[TASK ITEM]
Beneath this sentence is a set of records; write each of them out exactly.
======== INFORMATION SUPPLIED
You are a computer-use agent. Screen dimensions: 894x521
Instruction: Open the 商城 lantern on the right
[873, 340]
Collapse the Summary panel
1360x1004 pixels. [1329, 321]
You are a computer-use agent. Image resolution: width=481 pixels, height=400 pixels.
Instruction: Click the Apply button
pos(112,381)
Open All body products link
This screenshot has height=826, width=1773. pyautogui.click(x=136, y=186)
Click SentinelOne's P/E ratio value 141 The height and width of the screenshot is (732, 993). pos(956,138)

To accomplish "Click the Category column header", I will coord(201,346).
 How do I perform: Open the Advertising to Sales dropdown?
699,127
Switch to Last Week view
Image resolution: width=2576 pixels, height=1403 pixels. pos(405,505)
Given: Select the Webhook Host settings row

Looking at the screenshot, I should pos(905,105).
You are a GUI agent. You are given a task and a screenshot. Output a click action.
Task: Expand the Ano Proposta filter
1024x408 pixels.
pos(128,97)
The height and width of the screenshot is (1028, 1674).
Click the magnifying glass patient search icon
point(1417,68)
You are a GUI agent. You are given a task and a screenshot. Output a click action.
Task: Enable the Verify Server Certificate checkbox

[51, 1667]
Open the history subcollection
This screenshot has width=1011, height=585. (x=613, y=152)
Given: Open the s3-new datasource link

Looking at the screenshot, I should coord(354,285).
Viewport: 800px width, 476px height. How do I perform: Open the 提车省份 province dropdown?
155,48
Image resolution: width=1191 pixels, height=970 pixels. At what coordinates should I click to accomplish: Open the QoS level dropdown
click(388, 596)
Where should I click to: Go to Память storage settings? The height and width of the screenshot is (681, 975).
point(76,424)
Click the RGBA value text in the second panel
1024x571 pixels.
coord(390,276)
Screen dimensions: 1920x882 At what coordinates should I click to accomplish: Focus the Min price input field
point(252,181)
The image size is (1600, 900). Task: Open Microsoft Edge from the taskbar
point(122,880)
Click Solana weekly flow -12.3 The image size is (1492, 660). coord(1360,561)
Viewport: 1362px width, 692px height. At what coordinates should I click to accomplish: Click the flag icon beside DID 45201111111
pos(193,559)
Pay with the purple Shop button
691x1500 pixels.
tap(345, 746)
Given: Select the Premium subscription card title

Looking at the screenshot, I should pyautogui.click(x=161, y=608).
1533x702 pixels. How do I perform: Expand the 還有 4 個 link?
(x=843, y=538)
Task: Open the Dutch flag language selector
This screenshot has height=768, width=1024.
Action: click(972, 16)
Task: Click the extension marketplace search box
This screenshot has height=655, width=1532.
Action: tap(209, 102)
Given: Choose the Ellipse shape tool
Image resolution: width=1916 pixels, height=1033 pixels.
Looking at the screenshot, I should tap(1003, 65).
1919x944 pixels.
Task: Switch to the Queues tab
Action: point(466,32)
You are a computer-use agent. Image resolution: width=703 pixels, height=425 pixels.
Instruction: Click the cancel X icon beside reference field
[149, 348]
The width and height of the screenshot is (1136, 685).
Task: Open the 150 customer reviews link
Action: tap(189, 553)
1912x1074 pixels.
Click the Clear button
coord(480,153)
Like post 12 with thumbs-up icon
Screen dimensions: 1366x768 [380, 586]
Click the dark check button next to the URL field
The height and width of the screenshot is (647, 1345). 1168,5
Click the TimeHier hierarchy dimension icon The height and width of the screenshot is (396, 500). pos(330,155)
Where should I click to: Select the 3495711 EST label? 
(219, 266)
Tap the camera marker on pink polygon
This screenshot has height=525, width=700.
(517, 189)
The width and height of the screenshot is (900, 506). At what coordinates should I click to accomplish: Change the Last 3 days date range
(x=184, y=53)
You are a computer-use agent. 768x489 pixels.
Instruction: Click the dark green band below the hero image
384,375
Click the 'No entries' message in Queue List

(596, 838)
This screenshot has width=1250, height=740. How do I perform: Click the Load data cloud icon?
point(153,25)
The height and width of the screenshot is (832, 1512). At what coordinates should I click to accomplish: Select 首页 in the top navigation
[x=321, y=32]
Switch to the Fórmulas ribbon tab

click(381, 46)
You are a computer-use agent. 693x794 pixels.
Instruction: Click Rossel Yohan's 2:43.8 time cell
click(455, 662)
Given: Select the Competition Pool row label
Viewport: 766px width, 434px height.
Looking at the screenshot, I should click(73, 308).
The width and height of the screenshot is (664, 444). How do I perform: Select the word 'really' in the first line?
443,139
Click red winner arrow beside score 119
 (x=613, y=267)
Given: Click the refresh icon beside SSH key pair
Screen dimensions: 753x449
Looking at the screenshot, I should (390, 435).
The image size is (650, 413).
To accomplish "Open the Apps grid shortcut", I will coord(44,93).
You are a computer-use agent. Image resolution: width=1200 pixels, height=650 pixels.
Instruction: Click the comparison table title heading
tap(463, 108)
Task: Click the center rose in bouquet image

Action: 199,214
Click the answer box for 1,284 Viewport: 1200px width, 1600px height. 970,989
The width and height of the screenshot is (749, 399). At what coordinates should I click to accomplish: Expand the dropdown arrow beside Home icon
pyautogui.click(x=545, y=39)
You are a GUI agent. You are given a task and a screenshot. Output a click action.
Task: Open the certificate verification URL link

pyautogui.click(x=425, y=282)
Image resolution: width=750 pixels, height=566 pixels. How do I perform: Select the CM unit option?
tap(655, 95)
================
[COMPLETED EXERCISE]
You are a computer-use agent. Screen dimensions: 894x521
Instruction: Open the 商城 lantern on the right
[873, 340]
Collapse the Summary panel
1360x1004 pixels. [1329, 321]
You are a computer-use agent. Image resolution: width=481 pixels, height=400 pixels.
Instruction: Click the Apply button
pos(112,381)
Open All body products link
This screenshot has height=826, width=1773. pyautogui.click(x=136, y=186)
Click SentinelOne's P/E ratio value 141 The height and width of the screenshot is (732, 993). pos(956,138)

To accomplish "Click the Category column header", I will coord(201,346).
 How do I perform: Open the Advertising to Sales dropdown?
699,127
Switch to Last Week view
Image resolution: width=2576 pixels, height=1403 pixels. pos(405,505)
Given: Select the Webhook Host settings row

Looking at the screenshot, I should pos(905,105).
You are a GUI agent. You are given a task and a screenshot. Output a click action.
Task: Expand the Ano Proposta filter
1024x408 pixels.
pos(128,97)
The height and width of the screenshot is (1028, 1674).
Click the magnifying glass patient search icon
point(1417,68)
You are a GUI agent. You are given a task and a screenshot. Output a click action.
Task: Enable the Verify Server Certificate checkbox

[51, 1667]
Open the history subcollection
This screenshot has width=1011, height=585. (x=613, y=152)
Given: Open the s3-new datasource link

Looking at the screenshot, I should coord(354,285).
Viewport: 800px width, 476px height. How do I perform: Open the 提车省份 province dropdown?
155,48
Image resolution: width=1191 pixels, height=970 pixels. At what coordinates should I click to accomplish: Open the QoS level dropdown
click(388, 596)
Where should I click to: Go to Память storage settings? The height and width of the screenshot is (681, 975).
point(76,424)
Click the RGBA value text in the second panel
1024x571 pixels.
coord(390,276)
Screen dimensions: 1920x882 At what coordinates should I click to accomplish: Focus the Min price input field
point(252,181)
The image size is (1600, 900). Task: Open Microsoft Edge from the taskbar
point(122,880)
Click Solana weekly flow -12.3 The image size is (1492, 660). coord(1360,561)
Viewport: 1362px width, 692px height. At what coordinates should I click to accomplish: Click the flag icon beside DID 45201111111
pos(193,559)
Pay with the purple Shop button
691x1500 pixels.
tap(345, 746)
Given: Select the Premium subscription card title

Looking at the screenshot, I should pyautogui.click(x=161, y=608).
1533x702 pixels. How do I perform: Expand the 還有 4 個 link?
(x=843, y=538)
Task: Open the Dutch flag language selector
This screenshot has height=768, width=1024.
Action: click(972, 16)
Task: Click the extension marketplace search box
This screenshot has height=655, width=1532.
Action: tap(209, 102)
Given: Choose the Ellipse shape tool
Image resolution: width=1916 pixels, height=1033 pixels.
Looking at the screenshot, I should tap(1003, 65).
1919x944 pixels.
Task: Switch to the Queues tab
Action: point(466,32)
You are a computer-use agent. Image resolution: width=703 pixels, height=425 pixels.
Instruction: Click the cancel X icon beside reference field
[149, 348]
The width and height of the screenshot is (1136, 685).
Task: Open the 150 customer reviews link
Action: tap(189, 553)
1912x1074 pixels.
Click the Clear button
coord(480,153)
Like post 12 with thumbs-up icon
Screen dimensions: 1366x768 [380, 586]
Click the dark check button next to the URL field
The height and width of the screenshot is (647, 1345). 1168,5
Click the TimeHier hierarchy dimension icon The height and width of the screenshot is (396, 500). pos(330,155)
Where should I click to: Select the 3495711 EST label? 
(219, 266)
Tap the camera marker on pink polygon
This screenshot has height=525, width=700.
(517, 189)
The width and height of the screenshot is (900, 506). At what coordinates should I click to accomplish: Change the Last 3 days date range
(x=184, y=53)
You are a computer-use agent. 768x489 pixels.
Instruction: Click the dark green band below the hero image
384,375
Click the 'No entries' message in Queue List

(596, 838)
This screenshot has width=1250, height=740. How do I perform: Click the Load data cloud icon?
point(153,25)
The height and width of the screenshot is (832, 1512). At what coordinates should I click to accomplish: Select 首页 in the top navigation
[x=321, y=32]
Switch to the Fórmulas ribbon tab

click(381, 46)
You are a computer-use agent. 693x794 pixels.
Instruction: Click Rossel Yohan's 2:43.8 time cell
click(455, 662)
Given: Select the Competition Pool row label
Viewport: 766px width, 434px height.
Looking at the screenshot, I should click(73, 308).
The width and height of the screenshot is (664, 444). How do I perform: Select the word 'really' in the first line?
443,139
Click red winner arrow beside score 119
 (x=613, y=267)
Given: Click the refresh icon beside SSH key pair
Screen dimensions: 753x449
Looking at the screenshot, I should (390, 435).
The image size is (650, 413).
To accomplish "Open the Apps grid shortcut", I will coord(44,93).
You are a computer-use agent. Image resolution: width=1200 pixels, height=650 pixels.
Instruction: Click the comparison table title heading
tap(463, 108)
Task: Click the center rose in bouquet image

Action: 199,214
Click the answer box for 1,284 Viewport: 1200px width, 1600px height. 970,989
The width and height of the screenshot is (749, 399). At what coordinates should I click to accomplish: Expand the dropdown arrow beside Home icon
pyautogui.click(x=545, y=39)
You are a GUI agent. You are given a task and a screenshot. Output a click action.
Task: Open the certificate verification URL link

pyautogui.click(x=425, y=282)
Image resolution: width=750 pixels, height=566 pixels. How do I perform: Select the CM unit option?
tap(655, 95)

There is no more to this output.